**Data records:**

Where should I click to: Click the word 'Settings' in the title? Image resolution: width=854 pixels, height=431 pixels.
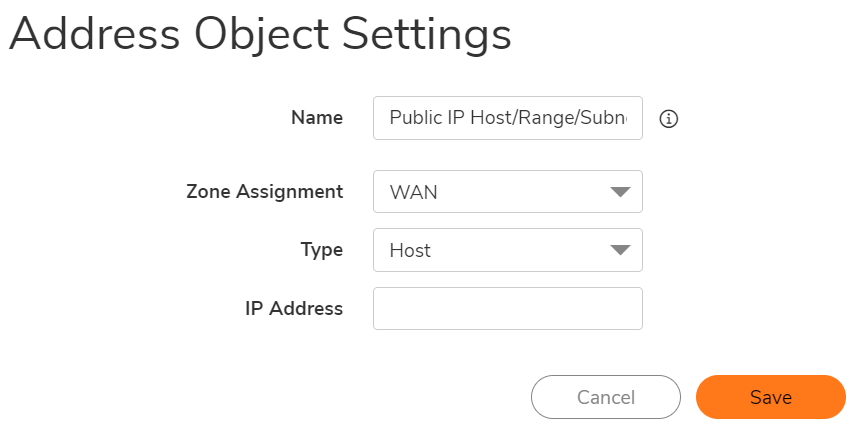(428, 35)
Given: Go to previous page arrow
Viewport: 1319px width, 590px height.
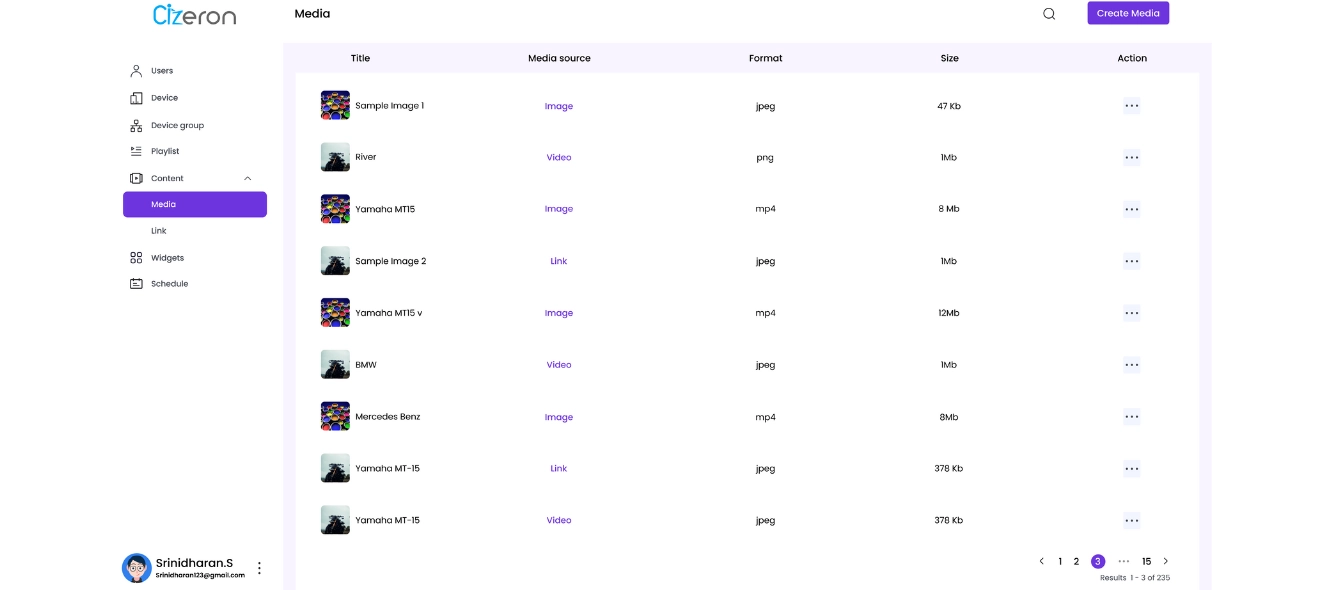Looking at the screenshot, I should tap(1041, 561).
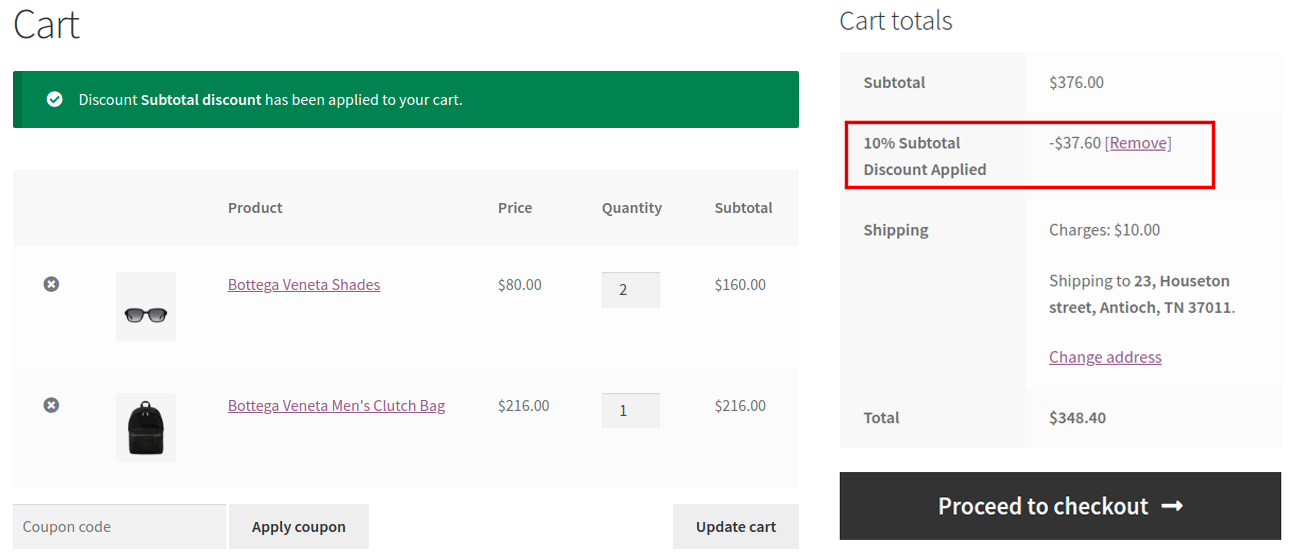The height and width of the screenshot is (557, 1292).
Task: Open the Bottega Veneta Men's Clutch Bag link
Action: pyautogui.click(x=336, y=406)
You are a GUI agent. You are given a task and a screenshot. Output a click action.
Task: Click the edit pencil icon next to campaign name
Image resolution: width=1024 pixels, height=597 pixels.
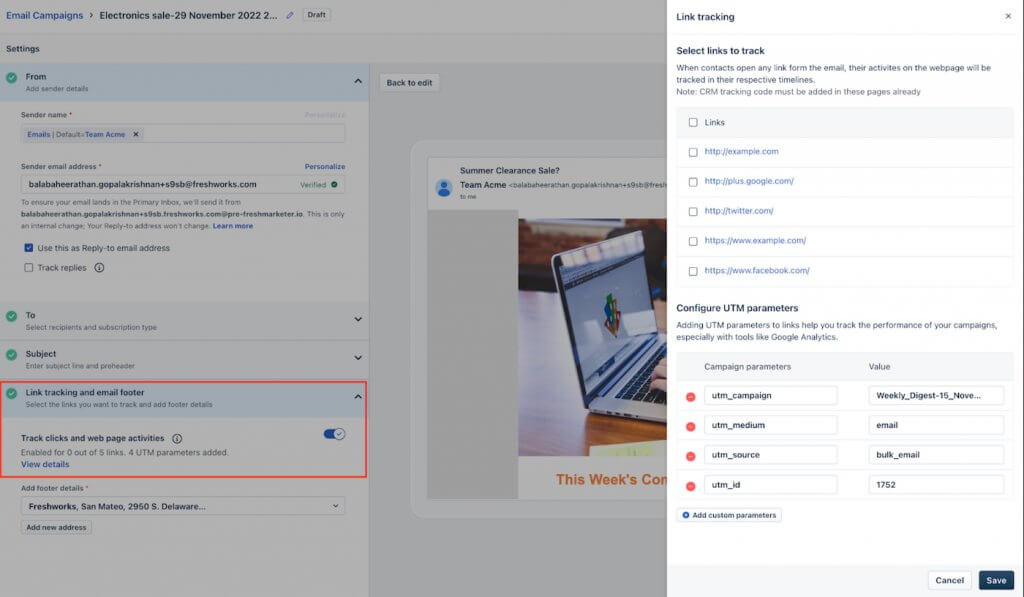(x=288, y=15)
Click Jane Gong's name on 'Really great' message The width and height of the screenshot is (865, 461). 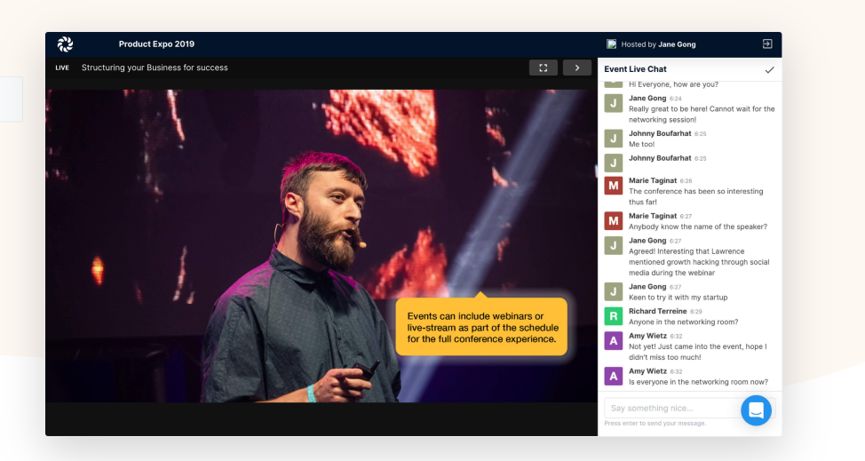647,98
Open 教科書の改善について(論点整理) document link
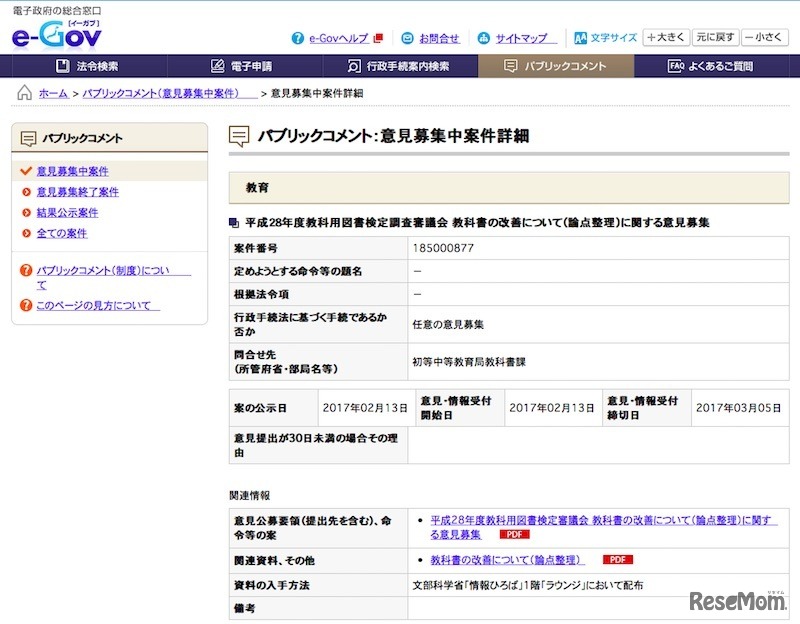The image size is (800, 624). (507, 560)
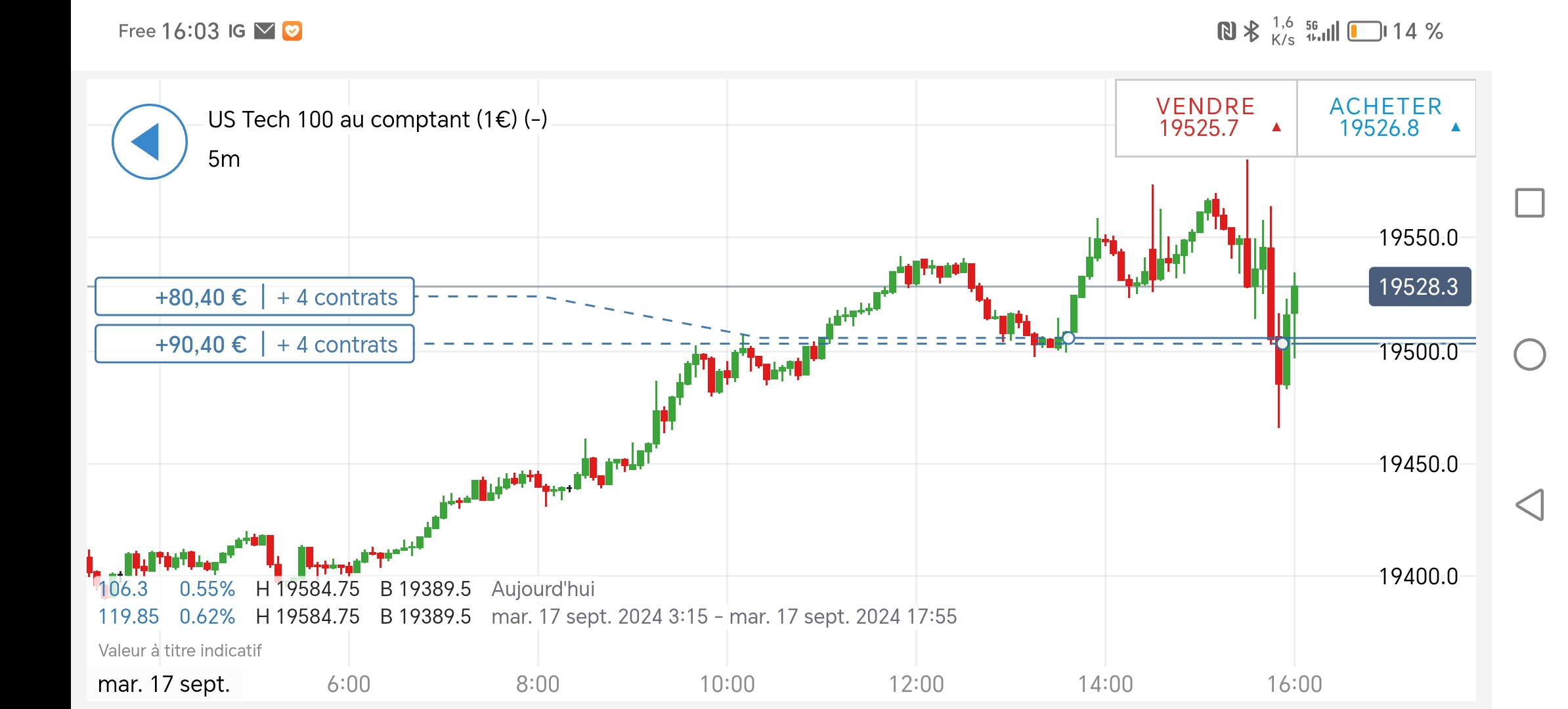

**Work instruction:** For this answer, return word for word the lines from the first line of the records through the line containing "Task: Click the". Omit the pictures.

**Your solution:**
Where should I click to: Click the word 'Settings' in the title? Image resolution: width=854 pixels, height=431 pixels.
(428, 35)
Given: Go to previous page arrow
Viewport: 1319px width, 590px height.
Looking at the screenshot, I should tap(1041, 561).
The height and width of the screenshot is (557, 1292).
Task: Open the Bottega Veneta Men's Clutch Bag link
Action: pyautogui.click(x=336, y=406)
You are a GUI agent. You are given a task and a screenshot. Output a click action.
Task: Click the edit pencil icon next to campaign name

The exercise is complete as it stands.